In India, you will see people in various walks of life, going about their daily routines wearing colors like incandescent yellow, fiery fuchsia, sunburst orange and fluorescent violet. You will see not only “pops of color” (an extremely ubiquitous term used in the Western world to describe even a slight peek of color in an outfit), but people wearing “bursts of color.” In fact you will see “explosions of color.”

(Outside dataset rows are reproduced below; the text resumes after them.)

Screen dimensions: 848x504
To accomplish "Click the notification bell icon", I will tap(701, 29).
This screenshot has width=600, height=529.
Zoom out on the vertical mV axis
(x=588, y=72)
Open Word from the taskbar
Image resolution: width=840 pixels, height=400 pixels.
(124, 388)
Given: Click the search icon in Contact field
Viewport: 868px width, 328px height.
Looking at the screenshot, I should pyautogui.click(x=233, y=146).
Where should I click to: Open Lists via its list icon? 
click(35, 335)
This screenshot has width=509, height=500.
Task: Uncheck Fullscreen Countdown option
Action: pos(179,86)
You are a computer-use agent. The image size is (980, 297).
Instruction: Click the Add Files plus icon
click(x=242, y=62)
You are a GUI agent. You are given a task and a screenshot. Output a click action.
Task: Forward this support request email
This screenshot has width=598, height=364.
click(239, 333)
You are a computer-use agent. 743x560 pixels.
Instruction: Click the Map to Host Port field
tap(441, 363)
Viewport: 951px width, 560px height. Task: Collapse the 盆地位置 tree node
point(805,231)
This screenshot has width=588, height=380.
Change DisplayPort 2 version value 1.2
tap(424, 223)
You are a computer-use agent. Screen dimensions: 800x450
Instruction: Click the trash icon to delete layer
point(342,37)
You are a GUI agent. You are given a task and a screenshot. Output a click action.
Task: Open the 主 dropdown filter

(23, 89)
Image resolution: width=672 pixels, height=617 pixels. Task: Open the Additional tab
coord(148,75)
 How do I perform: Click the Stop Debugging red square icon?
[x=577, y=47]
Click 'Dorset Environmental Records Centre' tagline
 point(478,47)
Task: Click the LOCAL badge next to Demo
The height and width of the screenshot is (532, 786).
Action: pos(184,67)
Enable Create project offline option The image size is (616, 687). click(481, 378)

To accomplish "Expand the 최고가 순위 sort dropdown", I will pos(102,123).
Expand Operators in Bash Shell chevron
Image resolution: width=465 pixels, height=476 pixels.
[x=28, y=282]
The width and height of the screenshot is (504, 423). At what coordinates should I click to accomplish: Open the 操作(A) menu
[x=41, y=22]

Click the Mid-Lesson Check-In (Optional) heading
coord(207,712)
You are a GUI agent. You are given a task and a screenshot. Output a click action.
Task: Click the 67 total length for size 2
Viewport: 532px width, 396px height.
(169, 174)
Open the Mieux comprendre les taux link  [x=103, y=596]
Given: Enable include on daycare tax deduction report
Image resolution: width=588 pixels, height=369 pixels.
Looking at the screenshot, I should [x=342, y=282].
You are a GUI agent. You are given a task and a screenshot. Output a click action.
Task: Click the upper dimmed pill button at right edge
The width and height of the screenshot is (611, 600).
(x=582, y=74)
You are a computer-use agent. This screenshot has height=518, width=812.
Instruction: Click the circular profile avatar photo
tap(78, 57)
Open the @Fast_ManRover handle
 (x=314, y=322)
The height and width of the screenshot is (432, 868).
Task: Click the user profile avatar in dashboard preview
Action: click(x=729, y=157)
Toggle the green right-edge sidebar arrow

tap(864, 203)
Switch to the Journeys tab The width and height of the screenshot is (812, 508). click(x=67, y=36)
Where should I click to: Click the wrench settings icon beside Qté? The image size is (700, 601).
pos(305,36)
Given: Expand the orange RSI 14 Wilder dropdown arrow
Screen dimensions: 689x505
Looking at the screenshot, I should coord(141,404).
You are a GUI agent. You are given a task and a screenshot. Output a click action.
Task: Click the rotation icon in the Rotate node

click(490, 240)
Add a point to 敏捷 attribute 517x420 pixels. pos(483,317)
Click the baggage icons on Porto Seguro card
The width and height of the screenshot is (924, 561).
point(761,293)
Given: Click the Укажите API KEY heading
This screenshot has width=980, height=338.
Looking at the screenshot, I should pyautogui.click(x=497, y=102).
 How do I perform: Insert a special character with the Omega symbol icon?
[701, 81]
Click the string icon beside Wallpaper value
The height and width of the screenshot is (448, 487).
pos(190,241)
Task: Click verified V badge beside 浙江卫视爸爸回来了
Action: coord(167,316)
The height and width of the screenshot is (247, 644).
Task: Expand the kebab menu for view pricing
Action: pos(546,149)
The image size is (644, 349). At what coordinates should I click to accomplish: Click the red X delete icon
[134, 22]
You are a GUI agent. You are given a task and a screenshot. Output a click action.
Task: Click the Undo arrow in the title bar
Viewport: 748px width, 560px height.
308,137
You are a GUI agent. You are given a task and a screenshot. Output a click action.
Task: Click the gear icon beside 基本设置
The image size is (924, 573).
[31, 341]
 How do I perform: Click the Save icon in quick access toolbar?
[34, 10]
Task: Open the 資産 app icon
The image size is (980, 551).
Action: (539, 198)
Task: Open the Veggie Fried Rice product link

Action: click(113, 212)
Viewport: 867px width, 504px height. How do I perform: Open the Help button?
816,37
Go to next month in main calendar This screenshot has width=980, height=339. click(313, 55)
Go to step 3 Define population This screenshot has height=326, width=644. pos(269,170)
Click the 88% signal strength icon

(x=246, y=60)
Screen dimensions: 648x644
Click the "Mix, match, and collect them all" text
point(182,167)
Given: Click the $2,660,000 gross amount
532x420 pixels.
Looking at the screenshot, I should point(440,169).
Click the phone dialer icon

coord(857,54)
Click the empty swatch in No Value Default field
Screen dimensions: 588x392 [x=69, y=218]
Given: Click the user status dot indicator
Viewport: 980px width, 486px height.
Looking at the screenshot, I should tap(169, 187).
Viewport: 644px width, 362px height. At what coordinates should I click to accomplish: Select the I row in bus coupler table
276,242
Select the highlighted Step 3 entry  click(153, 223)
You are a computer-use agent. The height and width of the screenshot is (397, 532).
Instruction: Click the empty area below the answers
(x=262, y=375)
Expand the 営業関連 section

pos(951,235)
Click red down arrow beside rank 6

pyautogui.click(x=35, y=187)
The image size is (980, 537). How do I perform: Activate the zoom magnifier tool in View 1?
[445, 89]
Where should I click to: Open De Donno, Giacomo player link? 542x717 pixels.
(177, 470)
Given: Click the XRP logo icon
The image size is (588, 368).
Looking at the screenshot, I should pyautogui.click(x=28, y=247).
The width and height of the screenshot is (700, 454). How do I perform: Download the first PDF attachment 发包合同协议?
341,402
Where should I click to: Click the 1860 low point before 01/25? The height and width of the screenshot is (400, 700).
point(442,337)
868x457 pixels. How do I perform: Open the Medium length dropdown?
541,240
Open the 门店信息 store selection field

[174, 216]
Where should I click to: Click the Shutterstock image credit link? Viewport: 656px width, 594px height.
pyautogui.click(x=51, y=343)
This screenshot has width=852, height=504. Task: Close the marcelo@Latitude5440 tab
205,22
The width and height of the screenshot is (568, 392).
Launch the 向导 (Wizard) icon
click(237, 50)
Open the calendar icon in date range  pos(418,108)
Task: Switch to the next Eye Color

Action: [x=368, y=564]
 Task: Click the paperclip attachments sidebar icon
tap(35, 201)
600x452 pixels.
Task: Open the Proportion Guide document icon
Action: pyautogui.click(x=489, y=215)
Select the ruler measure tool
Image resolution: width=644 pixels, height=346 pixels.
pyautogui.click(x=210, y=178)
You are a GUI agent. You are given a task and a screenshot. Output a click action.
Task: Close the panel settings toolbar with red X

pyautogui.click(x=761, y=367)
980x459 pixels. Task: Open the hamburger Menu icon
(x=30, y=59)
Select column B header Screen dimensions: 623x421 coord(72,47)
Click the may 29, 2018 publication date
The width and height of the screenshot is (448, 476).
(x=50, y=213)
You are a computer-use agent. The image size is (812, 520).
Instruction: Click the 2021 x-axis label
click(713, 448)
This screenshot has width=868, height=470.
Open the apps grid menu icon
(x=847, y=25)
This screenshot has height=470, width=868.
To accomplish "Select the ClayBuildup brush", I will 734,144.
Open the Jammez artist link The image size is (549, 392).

In the Western world, I became familiar with the age-old (and for the most part dated) concepts of fashion, such as wearing only black makes one look thinner; or petite-framed people should not wear bright prints; or wearing one color from top to bottom streamlines the silhouette. Since most of us are not blessed with the necessary physical attributes to fit into the perfect matrix allowing us to wear colors, we are left with the limited choice of wearing basic blacks, blues and greys.  It becomes a dull, drab and colorless existence, and I vehemently put my red soled Louboutin clad foot down!

The fashion designers of India reflect the colorful spirit and soul of the people. India is currently holding the equivalent of Milan and Paris fashion week. It is called the Lakme India Fashion Week, named after the iconic cosmetic brand. One of my favorite young, upcoming and cerebral designers is Sabyasachi. His designs capture the essence and soul of India. He not only incorporates a rainbow of colors into his designs, but also weaves a strand of the intelligent Indian brain into the look–after all, haven’t Indians made their mark all over the world in varied fields such as science and technology? And not to forget the powerful Ms. Indra Nooyi, CEO of Pepsi.

Sabyasachi’s styling is unique with the oversized cat-eye reading glasses and hermit-like buns on top of the head. His designs have the right amount of color and flair to be striking.

Jil Sander

Jil Sander

 

This season I was pleasantly surprised to see Western designers taking a chance with bright colors and bold patterns. Designers such as Raf Simons for Jil Sander did a brilliant job at the Paris Fashion Week with dresses made of big and bold print fabrics. The last few collections of Raf Simons have been the same, steeped with intense colors and designs.

Jil Sander

Colors are meant to be worn, to be experimented with and to give a delight to our spectral sensitivities. They lend boldness to our style and spirit. So, wear them with delight and pride.

  • I love the way these designers have used color. Sometimes colors look cheap, but certainly not these. They range from warm and fun to elegant and sophisticated. My favorite is the red and black Jil Sander, bottom-right, probably because of the silhoutte (and short hair).

  • I couldn’t agree more. I love colors. And I wear them with my ‘cultural’ pride.

  • Saleen:

    I agree that a lot of people wear dark colors like black and gray because they want to be safe with their style. However, fashion allows you to experiment and express yourself with colors. I’ll confess that I am a victim of wearing black so thank you for opening my eyes to more choices.